C’est aussi le cas quant au financement de l’apprentissage, puisque le montant des coûts-contrat sera remis en question en 2022.

"Actuellement, pour moi, les coûts-contrat sont justes. Ils nous permettent une gestion saine et nous avons la capacité de financer les évolutions du CFA", pose Jérôme Kohn. 

Même sérénité à Besançon. "Avec la réforme, le financement a augmenté, c’est important pour nous", ajoute Patrick Maigret, directeur du CFA Hilaire de Chardonnet et directeur régional de la Fnadir (Fédération nationale des associations régionales de directeurs de centres de formation d’apprentis). 

Pour lui, une baisse uniforme et progressive de 12% du montant du financement à raison de 4% par an sur trois ans ne serait pas rationnelle.

"Les CFA ont l’obligation de transmettre d’ici mi-juillet leur comptabilité analytique de l’exercice 2020… France Compétences aura ainsi des éléments pour entamer des discussions avec chaque branche."

Il y aura quoi qu’il en soit des ajustements à faire. "J’ai des apprentis dans une même classe avec les mêmes équipements qui préparent le même diplôme mais dont les entreprises ne sont pas ressortissantes du même Opco, soit des coûts-contrat différents."

Cependant des coups de rabot menaceraient la capacité des CFA à gérer… l’imprévu.

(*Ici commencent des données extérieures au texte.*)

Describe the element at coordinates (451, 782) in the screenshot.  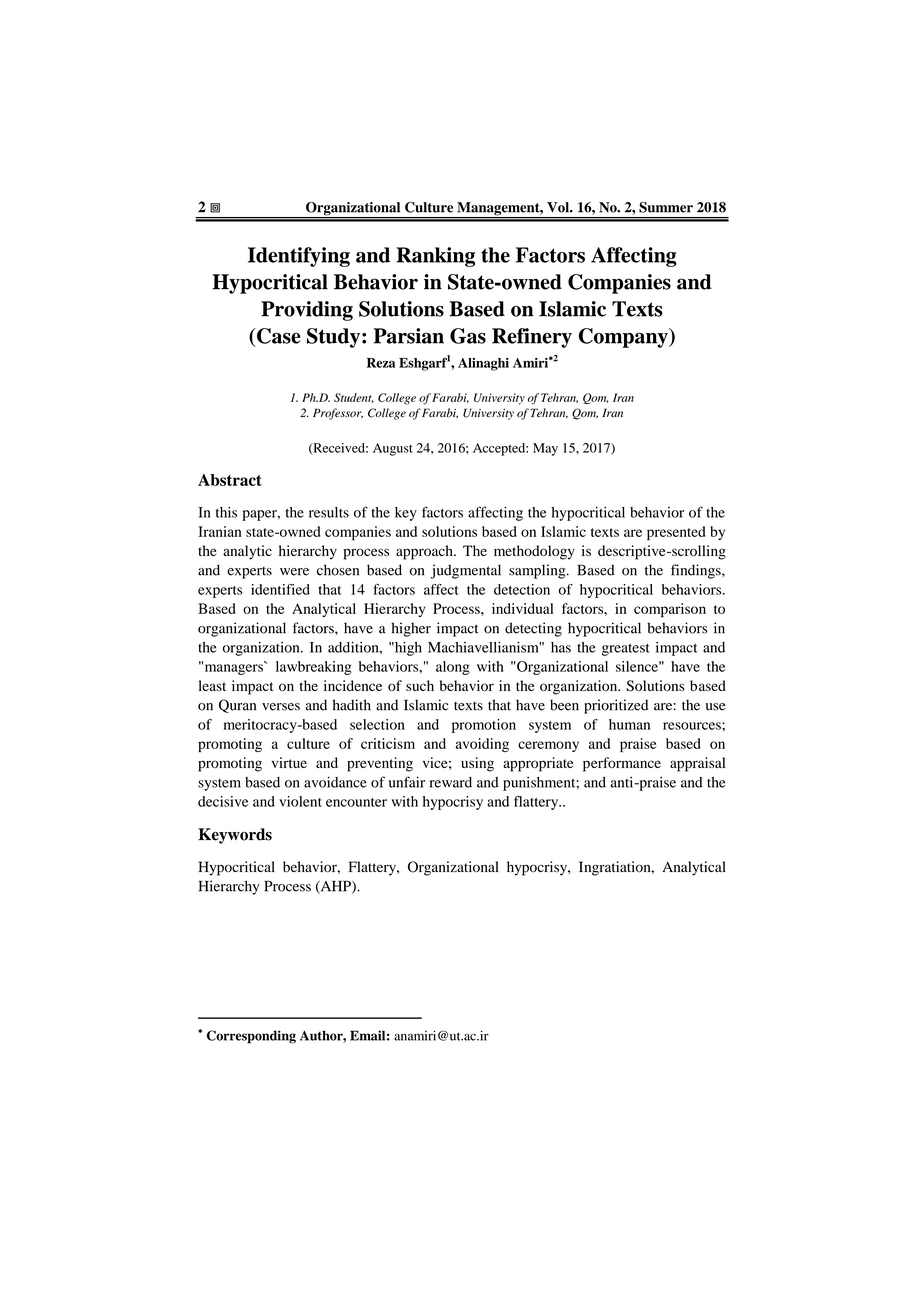
I see `reward` at that location.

La crise en question : des CFA au taquet

"Quand il y a eu le confinement, en quinze jours nous avons mis en place des cours en ligne et nous avons investi dans du matériel de filmographie alimentaire (permettant notamment une prise de vue directe à distance depuis les ateliers et laboratoires). Nous avons travaillé en temps réel à la transformation de l’établissement", illustre Jérôme Kohn. 

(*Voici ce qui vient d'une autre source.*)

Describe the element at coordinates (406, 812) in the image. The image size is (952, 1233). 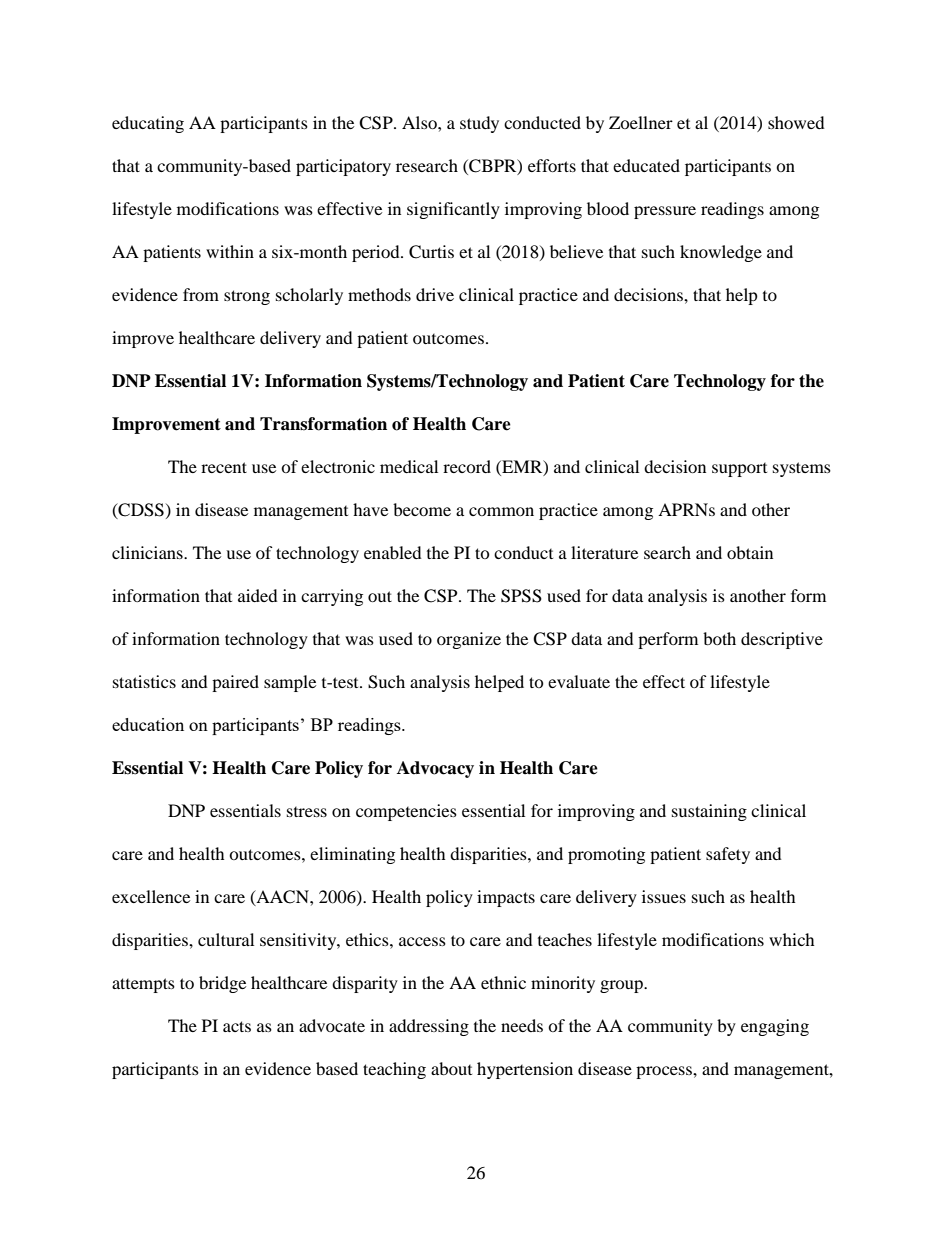
I see `competencies` at that location.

Le digital est par ailleurs intégré à la scolarité : "Chaque jeune bénéficiera d’une adresse mail et du pack Microsoft". 

La réactivité est constitutive de ce CFA du futur : dans le prolongement de la crise de 2008, le CFA a ouvert une formation à la "bistronomie" (répondant à la nécessité pour les chefs de baisser les coûts de la haute restauration) ; pour faire face à la crise sanitaire, "les jeunes sont formés depuis novembre à la restauration à emporter (emballages, prise en compte du réchauffage, etc.)". 

L’enseignement est ainsi directement connecté à la réalité des métiers. Un système de veille "nous permet de garder le lien et de trouver des solutions pour l’apprenti qui décroche". 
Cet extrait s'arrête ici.